Querying Multiple Images

Ready to scale up your image processing game with Griptape? Let’s move from a solo act to a full orchestra, handling multiple images with the grace of a conductor wielding a baton. Here’s how you can set up a robust, scalable workflow that processes multiple images simultaneously, ensuring each one gets the star treatment it deserves.

We could ask the agent to handle multiple images at once, and it can do a relatively good job of it if prompted correctly - but it may not be consistent.

For example, if we prompted with:

For each image in images, can you create an SEO safe description, 
define key words, create an alt-description, a caption, and an example html 
element? Save it as a YAML file in image_descriptions/filename.yaml

The agent would use the FileManagerTool to get a list of files, and then start a series of actions to describe them. It may decide to do them in parallel (Yay!), or it may do them one at a time (Boo!).
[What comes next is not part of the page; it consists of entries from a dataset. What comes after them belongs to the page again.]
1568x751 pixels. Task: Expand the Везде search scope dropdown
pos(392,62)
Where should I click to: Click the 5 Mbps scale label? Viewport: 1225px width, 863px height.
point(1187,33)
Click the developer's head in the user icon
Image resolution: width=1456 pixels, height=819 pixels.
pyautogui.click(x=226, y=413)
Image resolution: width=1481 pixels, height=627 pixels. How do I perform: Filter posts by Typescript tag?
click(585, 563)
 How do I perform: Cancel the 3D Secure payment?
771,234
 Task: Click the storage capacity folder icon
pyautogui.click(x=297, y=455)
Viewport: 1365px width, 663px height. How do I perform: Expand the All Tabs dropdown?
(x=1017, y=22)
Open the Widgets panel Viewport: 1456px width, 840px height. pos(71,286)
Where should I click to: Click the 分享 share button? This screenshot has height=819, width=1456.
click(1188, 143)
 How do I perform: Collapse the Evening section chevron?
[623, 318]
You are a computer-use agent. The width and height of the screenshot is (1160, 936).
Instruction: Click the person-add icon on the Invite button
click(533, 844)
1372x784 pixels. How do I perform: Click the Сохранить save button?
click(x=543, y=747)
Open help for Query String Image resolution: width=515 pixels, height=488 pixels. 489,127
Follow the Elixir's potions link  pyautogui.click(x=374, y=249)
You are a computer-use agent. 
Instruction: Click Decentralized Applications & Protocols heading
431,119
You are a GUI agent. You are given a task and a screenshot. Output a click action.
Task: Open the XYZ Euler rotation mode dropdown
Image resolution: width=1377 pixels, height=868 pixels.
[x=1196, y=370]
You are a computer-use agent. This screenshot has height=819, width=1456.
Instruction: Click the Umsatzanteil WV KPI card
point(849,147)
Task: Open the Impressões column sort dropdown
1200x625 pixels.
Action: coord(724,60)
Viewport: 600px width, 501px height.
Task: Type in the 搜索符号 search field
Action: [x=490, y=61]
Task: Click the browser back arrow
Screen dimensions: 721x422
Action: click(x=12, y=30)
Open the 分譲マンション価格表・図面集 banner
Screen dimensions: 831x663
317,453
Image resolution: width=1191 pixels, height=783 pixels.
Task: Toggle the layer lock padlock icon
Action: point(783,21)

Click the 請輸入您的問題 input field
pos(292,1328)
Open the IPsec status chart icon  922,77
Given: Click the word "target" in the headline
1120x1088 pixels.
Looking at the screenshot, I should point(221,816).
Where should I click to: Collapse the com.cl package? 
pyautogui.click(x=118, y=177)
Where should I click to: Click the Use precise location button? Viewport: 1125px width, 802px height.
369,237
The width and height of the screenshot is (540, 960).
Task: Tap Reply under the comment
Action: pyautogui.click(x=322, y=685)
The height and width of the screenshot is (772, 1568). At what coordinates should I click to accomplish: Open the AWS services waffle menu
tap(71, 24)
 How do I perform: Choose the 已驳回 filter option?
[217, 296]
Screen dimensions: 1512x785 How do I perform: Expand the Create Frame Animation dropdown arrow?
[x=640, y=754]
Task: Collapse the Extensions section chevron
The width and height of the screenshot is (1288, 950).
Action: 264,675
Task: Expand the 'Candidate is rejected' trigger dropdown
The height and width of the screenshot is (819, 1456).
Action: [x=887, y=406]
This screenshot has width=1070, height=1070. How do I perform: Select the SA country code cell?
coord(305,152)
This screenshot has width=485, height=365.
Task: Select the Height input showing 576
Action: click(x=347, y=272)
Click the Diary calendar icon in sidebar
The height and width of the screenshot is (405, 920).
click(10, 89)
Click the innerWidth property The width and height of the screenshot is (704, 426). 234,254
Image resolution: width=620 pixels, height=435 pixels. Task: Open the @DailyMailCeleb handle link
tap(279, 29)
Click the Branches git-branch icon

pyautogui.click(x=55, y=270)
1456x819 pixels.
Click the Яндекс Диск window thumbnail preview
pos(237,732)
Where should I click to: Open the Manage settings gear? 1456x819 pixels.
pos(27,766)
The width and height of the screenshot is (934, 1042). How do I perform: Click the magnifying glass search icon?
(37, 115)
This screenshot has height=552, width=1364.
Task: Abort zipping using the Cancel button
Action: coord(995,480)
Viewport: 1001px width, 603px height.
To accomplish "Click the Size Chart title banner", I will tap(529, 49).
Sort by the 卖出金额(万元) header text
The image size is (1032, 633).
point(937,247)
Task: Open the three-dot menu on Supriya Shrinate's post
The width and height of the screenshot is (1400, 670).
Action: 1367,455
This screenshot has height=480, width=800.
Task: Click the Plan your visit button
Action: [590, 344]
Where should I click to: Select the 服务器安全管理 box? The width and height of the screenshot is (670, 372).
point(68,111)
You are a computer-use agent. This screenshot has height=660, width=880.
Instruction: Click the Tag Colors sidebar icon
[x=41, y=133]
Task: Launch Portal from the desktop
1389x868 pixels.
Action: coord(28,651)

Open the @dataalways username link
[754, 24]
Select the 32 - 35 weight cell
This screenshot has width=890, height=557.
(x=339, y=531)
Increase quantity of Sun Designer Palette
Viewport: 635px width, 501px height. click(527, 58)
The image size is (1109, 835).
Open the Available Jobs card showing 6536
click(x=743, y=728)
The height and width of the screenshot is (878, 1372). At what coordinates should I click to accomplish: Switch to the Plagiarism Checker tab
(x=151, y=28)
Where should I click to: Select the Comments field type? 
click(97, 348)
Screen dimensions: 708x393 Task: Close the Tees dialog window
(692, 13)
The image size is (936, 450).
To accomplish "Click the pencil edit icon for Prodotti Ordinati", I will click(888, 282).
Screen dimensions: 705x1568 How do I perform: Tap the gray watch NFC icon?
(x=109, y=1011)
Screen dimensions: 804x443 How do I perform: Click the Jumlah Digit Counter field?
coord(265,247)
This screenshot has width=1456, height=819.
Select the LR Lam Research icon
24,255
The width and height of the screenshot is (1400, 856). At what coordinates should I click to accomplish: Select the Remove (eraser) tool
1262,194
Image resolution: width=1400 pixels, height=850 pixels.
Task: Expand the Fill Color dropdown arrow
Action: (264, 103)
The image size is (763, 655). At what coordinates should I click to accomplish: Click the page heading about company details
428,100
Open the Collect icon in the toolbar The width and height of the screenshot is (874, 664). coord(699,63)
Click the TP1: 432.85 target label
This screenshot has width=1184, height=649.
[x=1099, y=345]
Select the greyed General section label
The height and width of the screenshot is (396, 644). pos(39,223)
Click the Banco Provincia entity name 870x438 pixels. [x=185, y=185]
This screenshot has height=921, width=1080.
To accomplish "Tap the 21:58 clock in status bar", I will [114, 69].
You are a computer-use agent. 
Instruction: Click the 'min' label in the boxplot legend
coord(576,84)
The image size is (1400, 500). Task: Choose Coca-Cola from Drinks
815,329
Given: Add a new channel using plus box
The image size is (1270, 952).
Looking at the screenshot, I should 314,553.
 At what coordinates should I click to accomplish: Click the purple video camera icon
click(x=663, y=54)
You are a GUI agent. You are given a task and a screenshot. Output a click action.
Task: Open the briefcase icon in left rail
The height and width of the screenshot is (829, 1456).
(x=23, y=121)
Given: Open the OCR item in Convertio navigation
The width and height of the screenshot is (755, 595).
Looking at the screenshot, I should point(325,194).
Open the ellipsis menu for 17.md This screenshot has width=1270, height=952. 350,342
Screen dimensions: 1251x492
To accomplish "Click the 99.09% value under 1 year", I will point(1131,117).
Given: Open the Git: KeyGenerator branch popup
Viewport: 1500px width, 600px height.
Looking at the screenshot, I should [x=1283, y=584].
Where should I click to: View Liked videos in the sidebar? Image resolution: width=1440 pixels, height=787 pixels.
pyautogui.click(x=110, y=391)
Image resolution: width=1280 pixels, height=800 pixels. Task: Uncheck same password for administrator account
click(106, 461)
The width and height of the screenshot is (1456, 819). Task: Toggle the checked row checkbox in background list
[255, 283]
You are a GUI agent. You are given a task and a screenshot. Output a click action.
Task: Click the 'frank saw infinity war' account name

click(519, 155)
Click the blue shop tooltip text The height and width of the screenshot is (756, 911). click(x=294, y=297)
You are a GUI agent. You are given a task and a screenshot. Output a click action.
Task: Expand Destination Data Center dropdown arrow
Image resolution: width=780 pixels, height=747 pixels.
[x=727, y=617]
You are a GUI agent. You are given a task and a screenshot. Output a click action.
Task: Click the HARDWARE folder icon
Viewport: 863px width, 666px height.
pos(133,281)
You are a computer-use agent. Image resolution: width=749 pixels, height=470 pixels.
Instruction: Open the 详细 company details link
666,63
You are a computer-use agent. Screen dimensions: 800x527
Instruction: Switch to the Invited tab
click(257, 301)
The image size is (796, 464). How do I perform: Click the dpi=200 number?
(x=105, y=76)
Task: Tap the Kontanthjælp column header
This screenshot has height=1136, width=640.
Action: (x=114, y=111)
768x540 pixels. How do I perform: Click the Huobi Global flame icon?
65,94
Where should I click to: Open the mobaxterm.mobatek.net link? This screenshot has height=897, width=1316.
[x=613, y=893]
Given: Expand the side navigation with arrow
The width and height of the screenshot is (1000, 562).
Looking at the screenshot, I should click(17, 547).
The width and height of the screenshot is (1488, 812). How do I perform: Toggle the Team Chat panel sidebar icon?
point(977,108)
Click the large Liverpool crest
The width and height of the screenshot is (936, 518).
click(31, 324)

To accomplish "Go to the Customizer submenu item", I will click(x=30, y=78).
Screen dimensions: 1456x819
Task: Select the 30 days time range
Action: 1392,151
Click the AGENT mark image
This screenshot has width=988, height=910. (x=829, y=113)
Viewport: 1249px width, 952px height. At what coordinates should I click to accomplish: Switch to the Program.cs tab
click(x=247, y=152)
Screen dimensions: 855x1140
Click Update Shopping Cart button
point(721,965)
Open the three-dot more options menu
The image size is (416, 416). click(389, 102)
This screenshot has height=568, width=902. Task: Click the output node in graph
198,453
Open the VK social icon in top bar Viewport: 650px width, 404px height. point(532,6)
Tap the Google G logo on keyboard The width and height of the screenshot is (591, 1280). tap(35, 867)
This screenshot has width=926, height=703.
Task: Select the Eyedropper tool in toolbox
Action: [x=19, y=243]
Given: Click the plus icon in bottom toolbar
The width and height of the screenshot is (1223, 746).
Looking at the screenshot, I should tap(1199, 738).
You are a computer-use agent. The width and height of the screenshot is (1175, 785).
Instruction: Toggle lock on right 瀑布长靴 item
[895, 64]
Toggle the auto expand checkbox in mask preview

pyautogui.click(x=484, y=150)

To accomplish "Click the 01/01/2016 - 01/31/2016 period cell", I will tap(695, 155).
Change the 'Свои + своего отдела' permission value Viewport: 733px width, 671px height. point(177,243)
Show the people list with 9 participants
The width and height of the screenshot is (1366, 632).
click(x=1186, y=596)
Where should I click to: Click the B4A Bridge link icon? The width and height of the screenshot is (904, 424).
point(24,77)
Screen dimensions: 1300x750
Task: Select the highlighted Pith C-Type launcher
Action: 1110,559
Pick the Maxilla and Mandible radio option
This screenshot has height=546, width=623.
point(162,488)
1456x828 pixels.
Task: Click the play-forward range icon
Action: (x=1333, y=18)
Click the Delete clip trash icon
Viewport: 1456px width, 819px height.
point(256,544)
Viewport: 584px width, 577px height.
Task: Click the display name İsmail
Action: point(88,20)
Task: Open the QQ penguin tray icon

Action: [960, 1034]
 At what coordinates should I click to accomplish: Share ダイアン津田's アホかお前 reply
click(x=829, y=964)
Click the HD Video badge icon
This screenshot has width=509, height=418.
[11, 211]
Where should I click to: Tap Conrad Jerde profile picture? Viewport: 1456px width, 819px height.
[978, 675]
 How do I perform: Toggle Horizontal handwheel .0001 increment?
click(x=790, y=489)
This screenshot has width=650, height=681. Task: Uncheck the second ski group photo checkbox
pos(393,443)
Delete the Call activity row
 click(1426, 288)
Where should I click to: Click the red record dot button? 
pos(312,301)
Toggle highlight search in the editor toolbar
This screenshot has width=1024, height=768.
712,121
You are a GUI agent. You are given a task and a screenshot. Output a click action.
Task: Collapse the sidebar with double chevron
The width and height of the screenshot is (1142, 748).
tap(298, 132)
For some cases, this is fine - but if we want to turn this into a consistent workflow that is reliable and can always operate in parallel, the best practice is to use a Griptape Workflow.

If you haven't explored Griptape Workflows or Pipelines previously, we highly recommend you check out these other TradeSchool courses:

What's it going to do?

That's cool and all, but what exactly will the workflow do?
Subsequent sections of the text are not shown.